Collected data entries
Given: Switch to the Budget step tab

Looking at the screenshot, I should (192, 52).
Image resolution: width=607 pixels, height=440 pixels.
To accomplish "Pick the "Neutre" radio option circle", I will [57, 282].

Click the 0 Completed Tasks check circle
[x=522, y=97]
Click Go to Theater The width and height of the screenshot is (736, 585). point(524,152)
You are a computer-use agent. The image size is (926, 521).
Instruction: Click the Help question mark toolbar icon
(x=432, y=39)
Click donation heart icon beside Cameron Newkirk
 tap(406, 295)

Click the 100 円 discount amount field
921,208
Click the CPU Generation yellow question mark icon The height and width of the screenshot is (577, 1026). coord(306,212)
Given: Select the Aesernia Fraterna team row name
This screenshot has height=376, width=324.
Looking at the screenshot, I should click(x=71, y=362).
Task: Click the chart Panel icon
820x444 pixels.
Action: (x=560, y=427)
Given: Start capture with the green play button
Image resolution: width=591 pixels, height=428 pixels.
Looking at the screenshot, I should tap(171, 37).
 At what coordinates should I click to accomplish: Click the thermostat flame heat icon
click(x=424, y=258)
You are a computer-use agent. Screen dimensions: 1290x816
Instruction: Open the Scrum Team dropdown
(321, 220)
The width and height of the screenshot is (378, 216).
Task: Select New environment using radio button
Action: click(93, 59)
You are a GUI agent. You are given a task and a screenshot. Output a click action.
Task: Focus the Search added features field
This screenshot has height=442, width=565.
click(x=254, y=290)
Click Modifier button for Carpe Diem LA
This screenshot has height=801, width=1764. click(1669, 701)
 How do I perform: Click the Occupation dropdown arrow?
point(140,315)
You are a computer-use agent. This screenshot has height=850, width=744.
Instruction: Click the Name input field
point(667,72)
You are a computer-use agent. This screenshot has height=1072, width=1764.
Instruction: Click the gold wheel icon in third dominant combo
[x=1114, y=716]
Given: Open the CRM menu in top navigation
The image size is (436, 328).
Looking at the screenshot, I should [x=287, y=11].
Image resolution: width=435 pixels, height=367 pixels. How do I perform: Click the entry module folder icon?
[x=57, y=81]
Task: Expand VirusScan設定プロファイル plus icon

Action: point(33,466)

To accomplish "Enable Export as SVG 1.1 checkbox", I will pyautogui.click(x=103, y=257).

### AIM OF THE EXERCISE
Print exactly the lines from the one containing "Image resolution: width=435" through the last line of the records above, both included.

### SOLUTION TO THE EXERCISE
Image resolution: width=435 pixels, height=367 pixels. How do I perform: Click the entry module folder icon?
[x=57, y=81]
Task: Expand VirusScan設定プロファイル plus icon

Action: point(33,466)

To accomplish "Enable Export as SVG 1.1 checkbox", I will pyautogui.click(x=103, y=257).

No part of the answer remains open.